Seventeen companies, including U.S. oil giant Chevron and the nation's second largest oil producer Medco Energi Internasional, have tabled bids to develop geothermal projects in West Java, an official says.
Sugiharto Harsoprayitno, director for the management of geothermal power at the Energy and Mineral Resources Ministry, said Friday the firms had bid for three projects currently being put in a tender by the West Java administration.
The three projects will have a capacity to generate a combined 315 megawatts (MW).
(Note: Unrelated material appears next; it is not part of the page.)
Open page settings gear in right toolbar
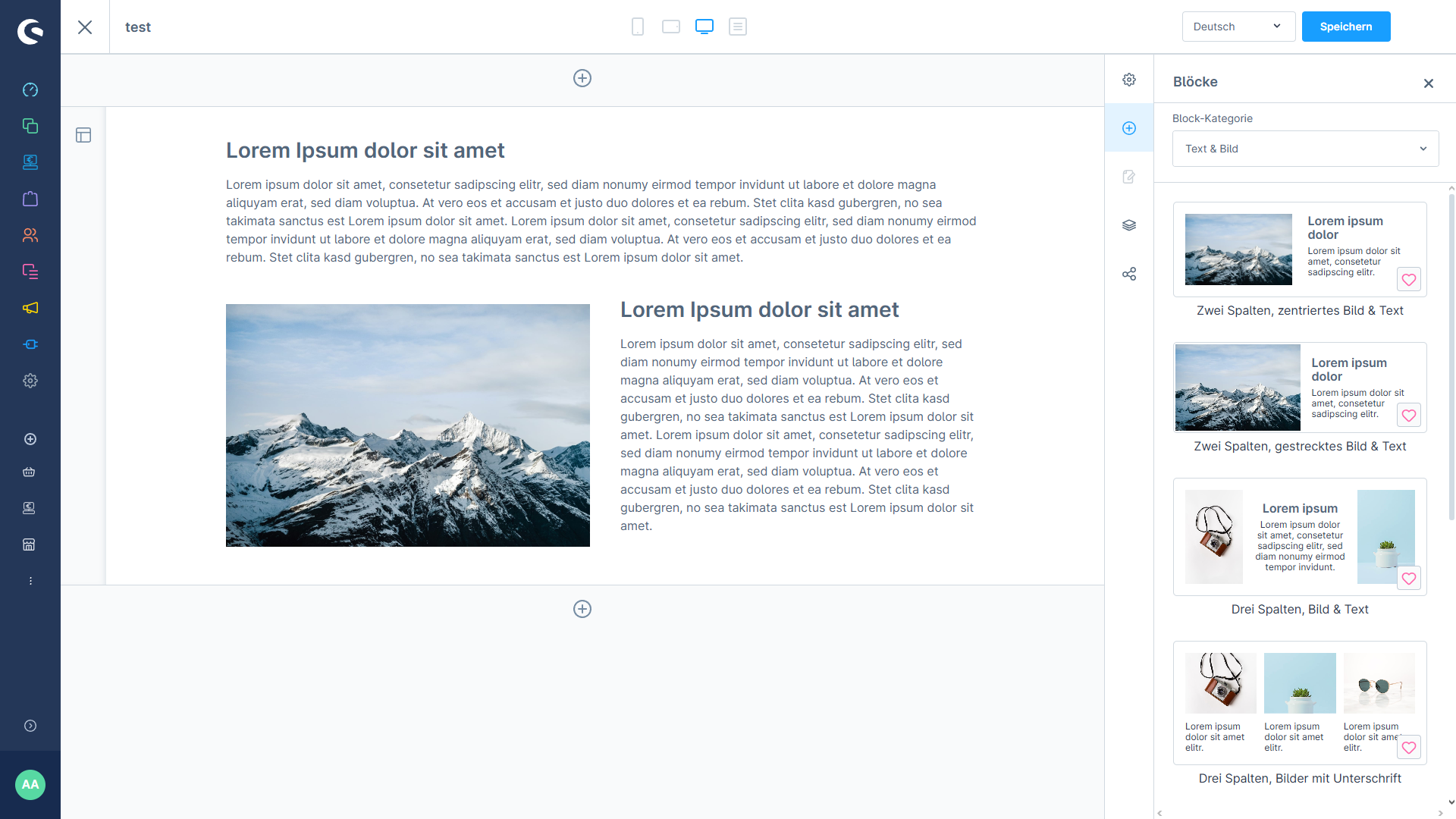 click(1129, 80)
They are Tangkuban Perahu (220 MW), Cisolok Sukarame (45 MW) and Tampomas (50 MW).
Sugiharto said the winners of the tender would be announced within two or three months, and that he expected the projects could begin development soon afterward.
"We estimate that each developer will need about two or three years to carry out the exploration activities, so we predict that all projects will be operational in 2011," Sugiharto said.
Indonesia has a huge geothermal potential, with 40 percent of the world's reserves and an estimated capacity to produce 27,700 MW.
However, there are only several geothermal plants across the nation, with a combined capacity of 1,042 MW.
Sugiharto said the government was intensifying the development of geothermal energy as part of its plan to use more renewable energy in the country's power sector.
Under its latest long-term 10,000 MW power project, the government will mostly use renewable energies, including hydro biomass and geothermal energy.
Sugiharto said he hoped a regulation on pricing for electricity produced from geothermal sources would provide certainty to investors.
Under the regulation, the price of electricity per kilowatt-hour (kWh) produced by geothermal plants with a capacity of above 55 MW is set at 80 percent of the average production cost of conventional fuel powered plants.
While for plants between 10 and 55 MW, electricity is priced at 85 percent of conventional costs.
Electricity produced from geothermal-fired power plants with less than 10 MW capacities will be priced between 60 and 80 percent of conventional costs.
In support the development of clean energy in Indonesia, the World Bank (WB) recently approved a US$4 million grant to the government to develop the eco-friendly geothermal sector.
The grant will be used to fund a project aimed at increasing the country's geothermal capacity to 6,000 MW by 2020, WB country director for Indonesia Joachim von Amsberg said in a statement.